The BK7 isn't like the Ka-Bar 1217. Its primary duty is the camp chores. Becker defined the soldier as a camper with an attitude. The BK7 fit that definition better than the Ka-Bar 1217. I did a lot of YouTube watching and if Becker knives aren't at the very top they are considered the very best you can get for the money and hint that they may be the very best period. So a better question to ask might be "why should I buy a "Buck Punk" for $92.76 from Amazon when I could get a Becker BK7 for $81.30? As to the lesser priced Reaper that is more in the category of the lesser priced Beckers affectionately known as the 'Tweens," the BK15, 16, & 17. I bought the BK17 but actually prefer the Buck 119. The 119 is a "serious" and well-proved hiking knife. If in my older age I decided to do some camping I'd definitely prefer the BK7.
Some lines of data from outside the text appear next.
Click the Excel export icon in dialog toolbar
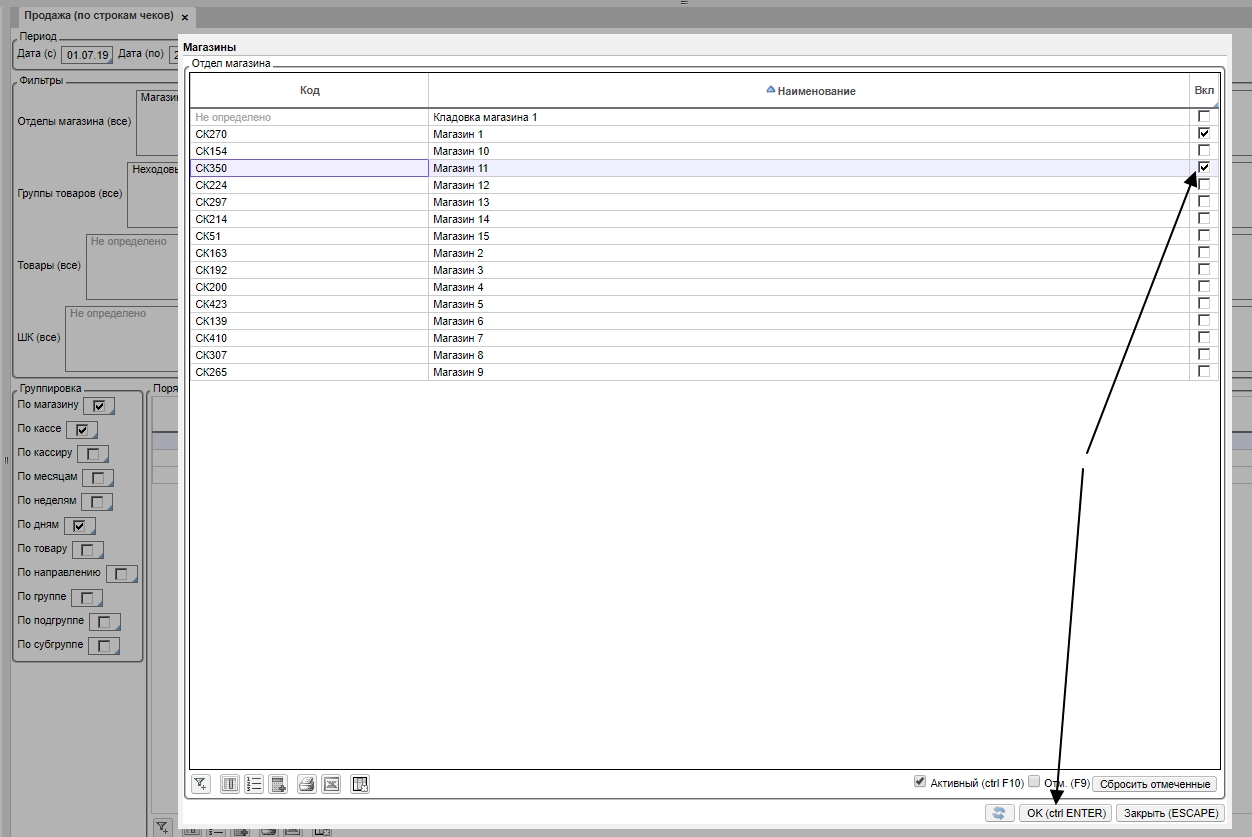The height and width of the screenshot is (837, 1252). (332, 784)
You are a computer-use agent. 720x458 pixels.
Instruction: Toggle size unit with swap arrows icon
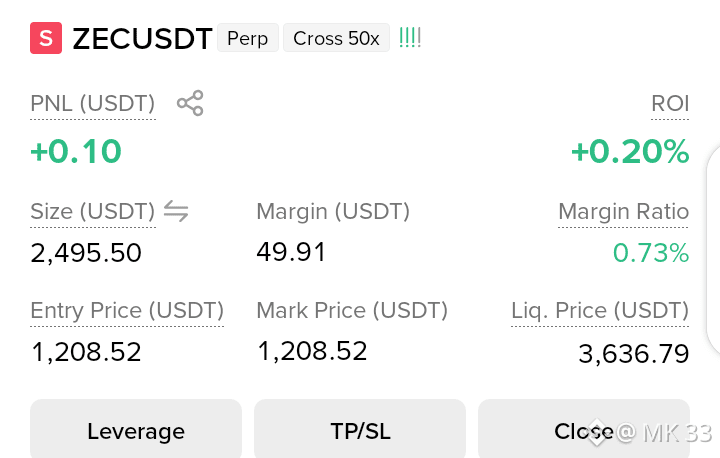point(176,211)

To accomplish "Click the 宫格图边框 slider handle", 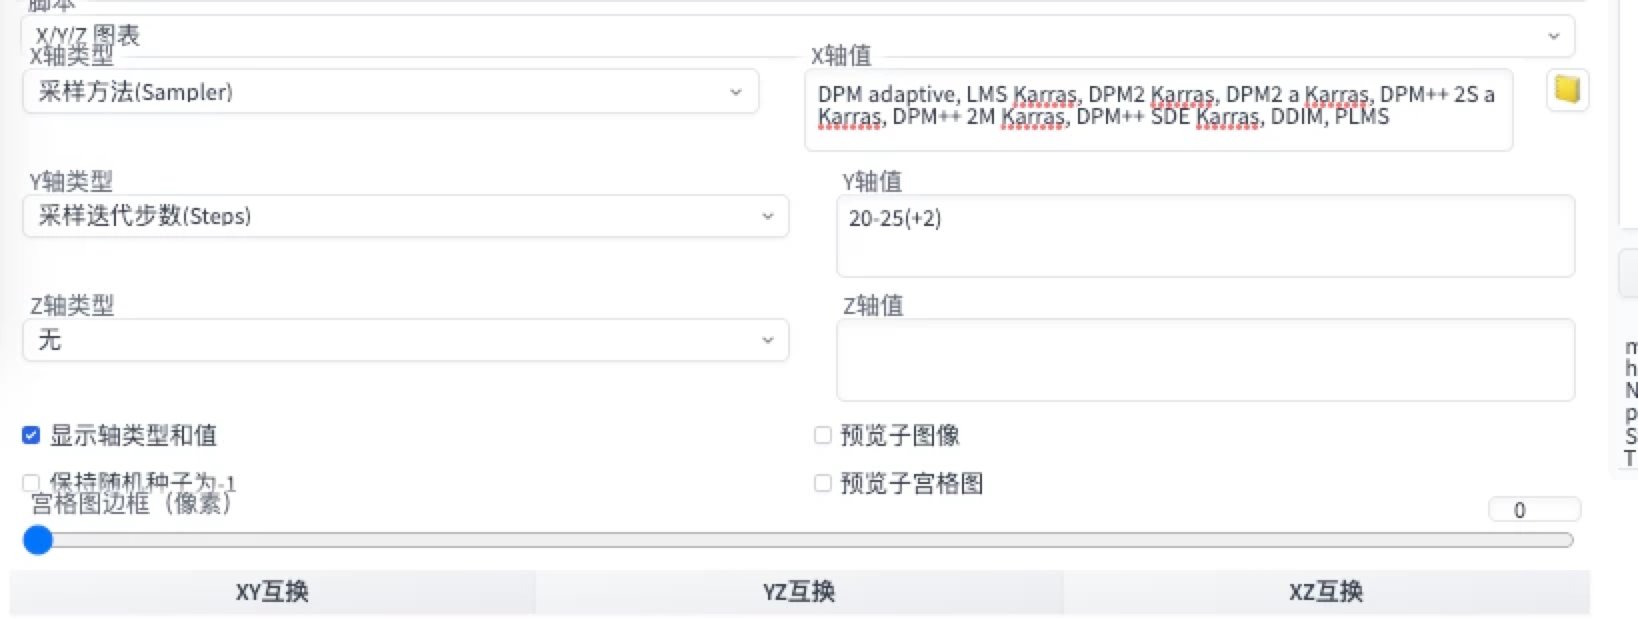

A question I wonder about is who you are directing your question at? Is it Buck people who love the 119, 120, 110 and 112? Or is it survivalists who are out there batoning, feathering and using their knives to prove that they can start fires without matches? Earlier I thought it was the former group, but in case you intended to address the latter group, they probably aren't reading the Buck Forum. They are over on the Becker Forum.